Nicole LaPorte wrote about the new Hollywood press tour hierarchy, Eli Roth’s crowdfunded indie studio, the plight of docs in the MAGA era, the spec script market comeback, how WFH is killing Hollywood and how Hollywood DEI is now D-I-E.
“I’m all for campaigns that openly critique films so that there can be a vigorous, public debate. As a rule, I’m not in favor of secret campaigns intended to destroy films or prevent them from being seen, which is what happened here.” – supporter Alex Gibney on Meg Smaker’s ‘TheUnRedacted’
Earlier this month, filmmaker Meg Smaker was in Los Angeles for a screening of her documentary The UnRedacted, which follows five former Guantanamo Bay detention camp prisoners doing time in a first-of-its-kind rehabilitation center for Islamic militants in Saudi Arabia. A crowd of 100-plus was expected at the University of Southern California’s Ray Stark Family Theater, a pretty good showing for a documentary on a Wednesday night. Smaker was feeling good.

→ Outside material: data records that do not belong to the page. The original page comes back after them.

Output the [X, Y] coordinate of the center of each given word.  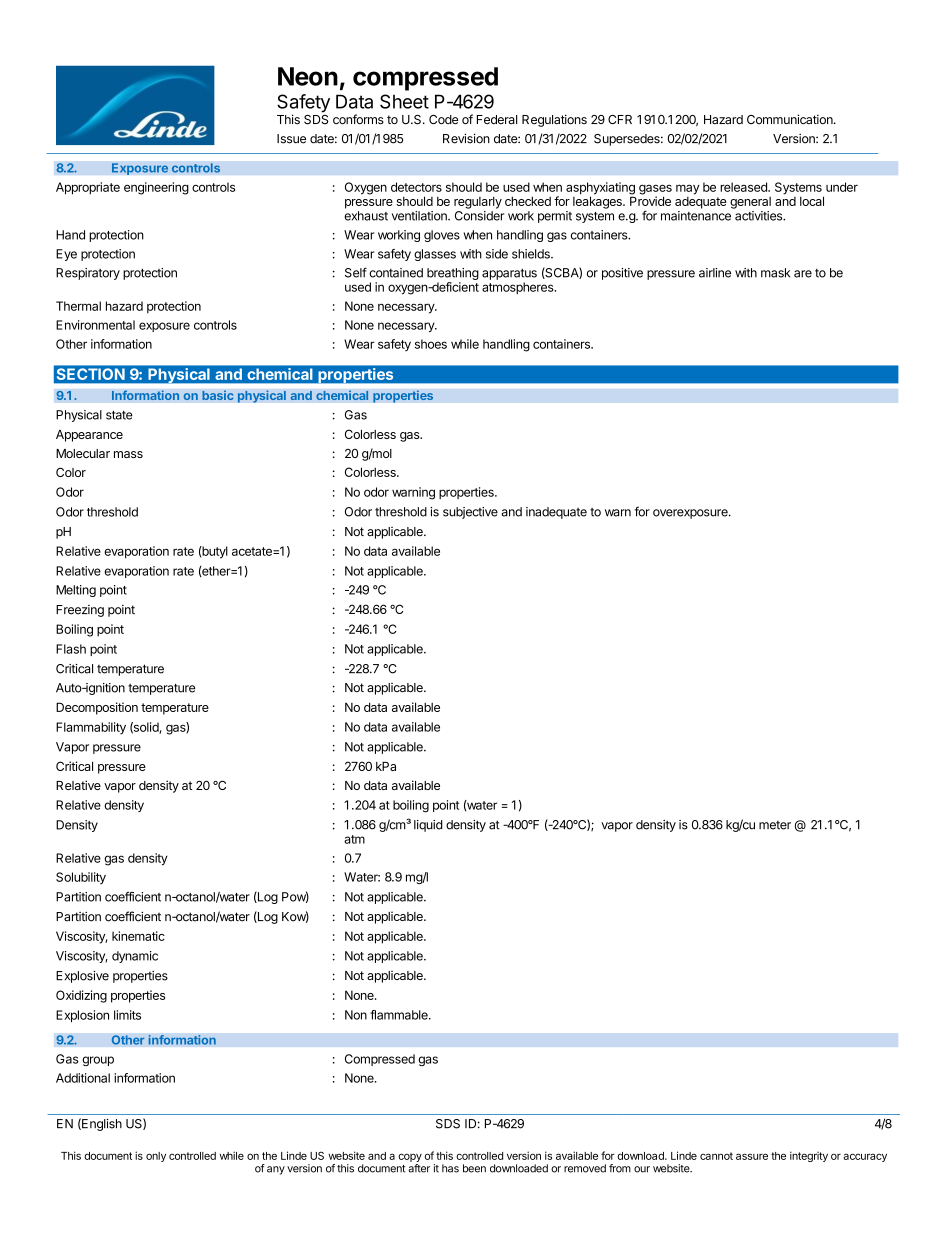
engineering [156, 188]
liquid [428, 826]
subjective [470, 513]
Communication [791, 119]
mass [128, 454]
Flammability [91, 728]
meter [775, 825]
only [156, 1157]
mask [775, 273]
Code [443, 120]
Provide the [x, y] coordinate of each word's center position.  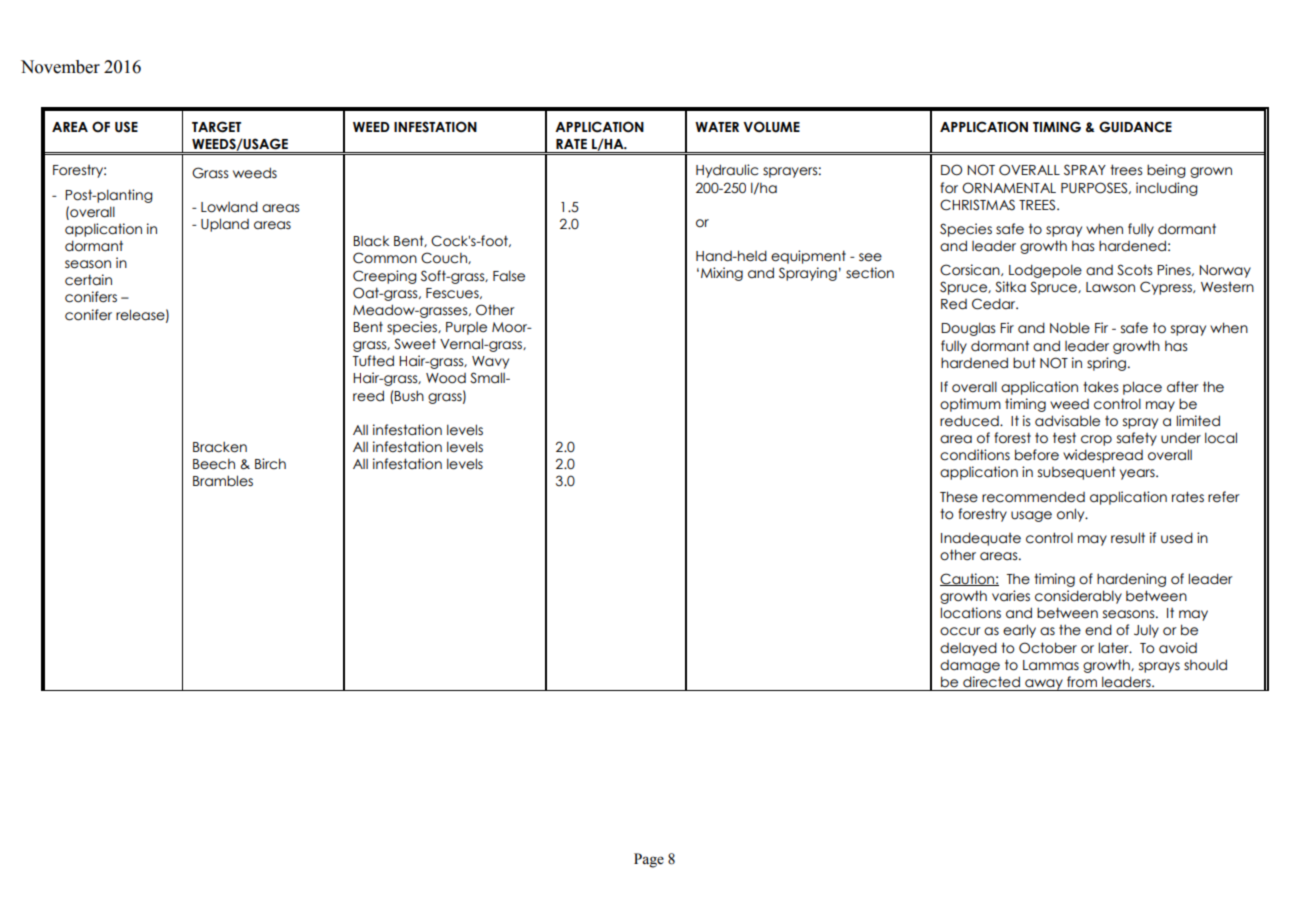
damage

That changed the morning of the screening when documentarian Ted Braun (Darfur Now), the Joseph Campbell Endowed Chair in Cinematic Ethics at USC — who first talked to Smaker about bringing her film to campus and was set to moderate a Q&A with her after the screening — pulled out because he was sick. Worse, Smaker was forwarded a letter that had been emailed to a USC faculty member by a pair of social justice organizations urging the institution to cancel the screening.
“When I got that email, at first, I was a little freaked,” Smaker, 45, tells me the day after the screening, sitting in a coffeeshop, her long blond hair pulled back loosely in a braid. Peanut, her beige Newfypoo, is sprawled out at her feet. “I’ve been on this road before, and what usually winds up happening, especially when you’re talking about more liberal institutions is, they wind up pulling the event.”
Such dramatic reversals are indeed familiar to Smaker, whose film, originally titled Jihad Rehab, became a cause celebre at the 2022 Sundance Film Festival. The documentary was initially praised for the astonishing intimacy with which it captures its subjects, who talk freely about topics most Western journalists can’t draw out of them: the allure of joining Al Qaeda; what it felt like to see New Yorkers jump out of the Twin Towers on 9/11; in one case, building bombs; as well as more prosaic things like wanting to get married and have kids. The film jumps back and forth between one-on-one interviews with the men and footage of them sitting through group therapy sessions, working out and enjoying small luxuries like swimming in an indoor pool. The second half of the film shows their awkward and dispiriting re-entry into normal life after their time in rehab.
Smaker’s own narrative is an improbable tale: a six-foot firefighter-turned-documentarian who, in order to better understand Islam post 9/11, trekked off to Afghanistan and Yemen on a years-long solo expedition. Her journey was rife with swashbuckling drama worthy of its own film — when rioting broke out in Yemen, a kindly landlord gave her an AK-47 “just in case.”

But the saga of Smaker’s film is the story of another war zone: Hollywood. When the film was first announced as a contender at Sundance in December of 2021, events spun out of control — and fast. The dispute would end up drawing in big names — including producer Abigail Disney; Columbia Journalism School; Stanford University; and supporters such as Alex Gibney, Sebastian Junger, Kara Swisher and Bari Weiss — and raised painful questions about documentary consent, representation in film, festival responsibility, and the cultural and political headwinds of any given moment. Now Smaker is speaking on the record with previously untold details about the fallout — and why she’s still fighting to get her movie seen.